-- REQUIREMENT --
Each record must be repeated exactly. None may be dropped.

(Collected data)
______

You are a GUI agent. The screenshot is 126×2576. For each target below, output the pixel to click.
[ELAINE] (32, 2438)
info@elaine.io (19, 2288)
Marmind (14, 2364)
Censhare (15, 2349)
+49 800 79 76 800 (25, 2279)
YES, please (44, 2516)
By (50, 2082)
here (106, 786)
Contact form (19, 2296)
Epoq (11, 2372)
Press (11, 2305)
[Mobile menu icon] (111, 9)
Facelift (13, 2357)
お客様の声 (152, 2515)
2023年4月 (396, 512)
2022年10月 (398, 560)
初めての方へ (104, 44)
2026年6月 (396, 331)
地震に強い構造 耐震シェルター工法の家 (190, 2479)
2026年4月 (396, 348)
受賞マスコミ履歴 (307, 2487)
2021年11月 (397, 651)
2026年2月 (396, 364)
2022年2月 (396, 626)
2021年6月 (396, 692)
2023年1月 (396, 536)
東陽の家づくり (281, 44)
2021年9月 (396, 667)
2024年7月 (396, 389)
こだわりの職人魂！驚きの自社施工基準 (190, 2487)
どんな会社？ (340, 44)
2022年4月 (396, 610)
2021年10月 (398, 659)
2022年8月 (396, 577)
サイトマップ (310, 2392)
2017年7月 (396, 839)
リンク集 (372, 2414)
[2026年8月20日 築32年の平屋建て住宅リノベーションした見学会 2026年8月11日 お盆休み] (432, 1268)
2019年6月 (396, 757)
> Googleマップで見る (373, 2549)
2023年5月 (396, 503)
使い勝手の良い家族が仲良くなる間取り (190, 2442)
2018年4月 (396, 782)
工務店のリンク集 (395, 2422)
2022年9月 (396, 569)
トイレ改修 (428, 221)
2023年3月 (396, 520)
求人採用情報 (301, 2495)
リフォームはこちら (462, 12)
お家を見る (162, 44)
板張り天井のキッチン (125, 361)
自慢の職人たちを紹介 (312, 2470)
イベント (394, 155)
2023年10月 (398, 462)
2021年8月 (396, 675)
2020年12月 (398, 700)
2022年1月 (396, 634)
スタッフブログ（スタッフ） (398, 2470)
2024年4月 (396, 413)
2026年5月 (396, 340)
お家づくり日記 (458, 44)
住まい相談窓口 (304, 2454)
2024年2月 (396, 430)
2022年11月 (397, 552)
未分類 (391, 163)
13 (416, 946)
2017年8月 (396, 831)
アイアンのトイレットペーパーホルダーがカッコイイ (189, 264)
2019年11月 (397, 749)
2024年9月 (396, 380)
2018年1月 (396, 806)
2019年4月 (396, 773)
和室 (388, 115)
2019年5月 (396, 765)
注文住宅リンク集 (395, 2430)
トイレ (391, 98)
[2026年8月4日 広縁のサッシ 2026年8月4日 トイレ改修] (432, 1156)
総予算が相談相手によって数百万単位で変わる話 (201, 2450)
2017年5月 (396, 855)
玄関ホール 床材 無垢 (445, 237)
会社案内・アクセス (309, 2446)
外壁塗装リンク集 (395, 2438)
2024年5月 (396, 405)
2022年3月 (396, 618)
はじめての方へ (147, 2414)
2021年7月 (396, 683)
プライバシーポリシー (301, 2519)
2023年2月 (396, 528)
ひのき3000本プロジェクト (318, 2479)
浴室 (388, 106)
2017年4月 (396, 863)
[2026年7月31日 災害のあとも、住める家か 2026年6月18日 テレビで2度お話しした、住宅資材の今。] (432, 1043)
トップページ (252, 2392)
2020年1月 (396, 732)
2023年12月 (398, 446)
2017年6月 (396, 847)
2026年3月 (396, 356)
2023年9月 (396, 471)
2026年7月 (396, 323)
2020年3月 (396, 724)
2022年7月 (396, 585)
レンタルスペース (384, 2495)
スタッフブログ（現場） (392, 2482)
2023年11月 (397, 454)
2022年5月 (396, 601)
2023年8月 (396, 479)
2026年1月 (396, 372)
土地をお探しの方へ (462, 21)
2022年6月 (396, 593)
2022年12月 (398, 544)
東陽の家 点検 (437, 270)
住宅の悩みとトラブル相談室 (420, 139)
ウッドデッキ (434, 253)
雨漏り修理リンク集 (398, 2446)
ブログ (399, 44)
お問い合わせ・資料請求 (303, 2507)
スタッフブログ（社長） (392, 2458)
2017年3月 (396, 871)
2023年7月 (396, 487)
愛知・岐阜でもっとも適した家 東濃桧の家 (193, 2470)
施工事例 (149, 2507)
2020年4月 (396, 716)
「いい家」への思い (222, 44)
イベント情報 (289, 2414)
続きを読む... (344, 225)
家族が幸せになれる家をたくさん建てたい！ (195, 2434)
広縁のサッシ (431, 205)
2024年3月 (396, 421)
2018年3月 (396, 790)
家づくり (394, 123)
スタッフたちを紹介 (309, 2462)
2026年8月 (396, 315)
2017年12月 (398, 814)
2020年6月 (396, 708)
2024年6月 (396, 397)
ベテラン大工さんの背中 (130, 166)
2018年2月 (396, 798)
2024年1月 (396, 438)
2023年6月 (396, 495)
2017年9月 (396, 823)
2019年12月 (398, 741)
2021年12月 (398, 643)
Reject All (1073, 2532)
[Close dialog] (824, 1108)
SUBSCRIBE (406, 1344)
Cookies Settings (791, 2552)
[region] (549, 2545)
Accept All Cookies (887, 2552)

______

-- SOLUTION TO THIS TASK --
You are a GUI agent. The screenshot is 126×2576. For each target below, output the pixel to click.
[ELAINE] (32, 2438)
info@elaine.io (19, 2288)
Marmind (14, 2364)
Censhare (15, 2349)
+49 800 79 76 800 (25, 2279)
YES, please (44, 2516)
By (50, 2082)
here (106, 786)
Contact form (19, 2296)
Epoq (11, 2372)
Press (11, 2305)
[Mobile menu icon] (111, 9)
Facelift (13, 2357)
お客様の声 (152, 2515)
2023年4月 (396, 512)
2022年10月 (398, 560)
初めての方へ (104, 44)
2026年6月 (396, 331)
地震に強い構造 耐震シェルター工法の家 (190, 2479)
2026年4月 (396, 348)
受賞マスコミ履歴 (307, 2487)
2021年11月 (397, 651)
2026年2月 (396, 364)
2022年2月 (396, 626)
2021年6月 (396, 692)
2023年1月 (396, 536)
東陽の家づくり (281, 44)
2021年9月 (396, 667)
2024年7月 (396, 389)
こだわりの職人魂！驚きの自社施工基準 (190, 2487)
どんな会社？ (340, 44)
2022年4月 (396, 610)
2021年10月 (398, 659)
2022年8月 (396, 577)
サイトマップ (310, 2392)
2017年7月 (396, 839)
リンク集 (372, 2414)
[2026年8月20日 築32年の平屋建て住宅リノベーションした見学会 2026年8月11日 お盆休み] (432, 1268)
2019年6月 (396, 757)
> Googleマップで見る (373, 2549)
2023年5月 (396, 503)
使い勝手の良い家族が仲良くなる間取り (190, 2442)
2018年4月 (396, 782)
工務店のリンク集 (395, 2422)
2022年9月 (396, 569)
トイレ改修 (428, 221)
2023年3月 (396, 520)
求人採用情報 (301, 2495)
リフォームはこちら (462, 12)
お家を見る (162, 44)
板張り天井のキッチン (125, 361)
自慢の職人たちを紹介 (312, 2470)
イベント (394, 155)
2023年10月 (398, 462)
2021年8月 (396, 675)
2020年12月 (398, 700)
2022年1月 (396, 634)
スタッフブログ（スタッフ） (398, 2470)
2024年4月 (396, 413)
2026年5月 (396, 340)
お家づくり日記 (458, 44)
住まい相談窓口 (304, 2454)
2024年2月 (396, 430)
2022年11月 (397, 552)
未分類 (391, 163)
13 (416, 946)
2017年8月 (396, 831)
アイアンのトイレットペーパーホルダーがカッコイイ (189, 264)
2019年11月 (397, 749)
2024年9月 (396, 380)
2018年1月 (396, 806)
2019年4月 (396, 773)
和室 (388, 115)
2019年5月 (396, 765)
注文住宅リンク集 (395, 2430)
トイレ (391, 98)
[2026年8月4日 広縁のサッシ 2026年8月4日 トイレ改修] (432, 1156)
総予算が相談相手によって数百万単位で変わる話 (201, 2450)
2017年5月 (396, 855)
玄関ホール 床材 無垢 (445, 237)
会社案内・アクセス (309, 2446)
外壁塗装リンク集 (395, 2438)
2024年5月 (396, 405)
2022年3月 (396, 618)
はじめての方へ (147, 2414)
2021年7月 (396, 683)
プライバシーポリシー (301, 2519)
2023年2月 (396, 528)
ひのき3000本プロジェクト (318, 2479)
浴室 (388, 106)
2017年4月 (396, 863)
[2026年7月31日 災害のあとも、住める家か 2026年6月18日 テレビで2度お話しした、住宅資材の今。] (432, 1043)
トップページ (252, 2392)
2020年1月 (396, 732)
2023年12月 (398, 446)
2017年6月 (396, 847)
2026年3月 (396, 356)
2023年9月 (396, 471)
2026年7月 (396, 323)
2020年3月 (396, 724)
2022年7月 (396, 585)
レンタルスペース (384, 2495)
スタッフブログ（現場） (392, 2482)
2023年11月 (397, 454)
2022年5月 (396, 601)
2023年8月 (396, 479)
2026年1月 (396, 372)
土地をお探しの方へ (462, 21)
2022年6月 (396, 593)
2022年12月 (398, 544)
東陽の家 点検 (437, 270)
住宅の悩みとトラブル相談室 (420, 139)
ウッドデッキ (434, 253)
雨漏り修理リンク集 (398, 2446)
ブログ (399, 44)
お問い合わせ・資料請求 (303, 2507)
スタッフブログ（社長） (392, 2458)
2017年3月 (396, 871)
2023年7月 (396, 487)
愛知・岐阜でもっとも適した家 東濃桧の家 (193, 2470)
施工事例 (149, 2507)
2020年4月 (396, 716)
「いい家」への思い (222, 44)
イベント情報 (289, 2414)
続きを読む... (344, 225)
家族が幸せになれる家をたくさん建てたい！ (195, 2434)
広縁のサッシ (431, 205)
2024年3月 (396, 421)
2018年3月 (396, 790)
家づくり (394, 123)
スタッフたちを紹介 (309, 2462)
2026年8月 (396, 315)
2017年12月 (398, 814)
2020年6月 (396, 708)
2024年6月 (396, 397)
ベテラン大工さんの背中 (130, 166)
2018年2月 (396, 798)
2024年1月 (396, 438)
2023年6月 (396, 495)
2017年9月 (396, 823)
2019年12月 (398, 741)
2021年12月 (398, 643)
Reject All (1073, 2532)
[Close dialog] (824, 1108)
SUBSCRIBE (406, 1344)
Cookies Settings (791, 2552)
[region] (549, 2545)
Accept All Cookies (887, 2552)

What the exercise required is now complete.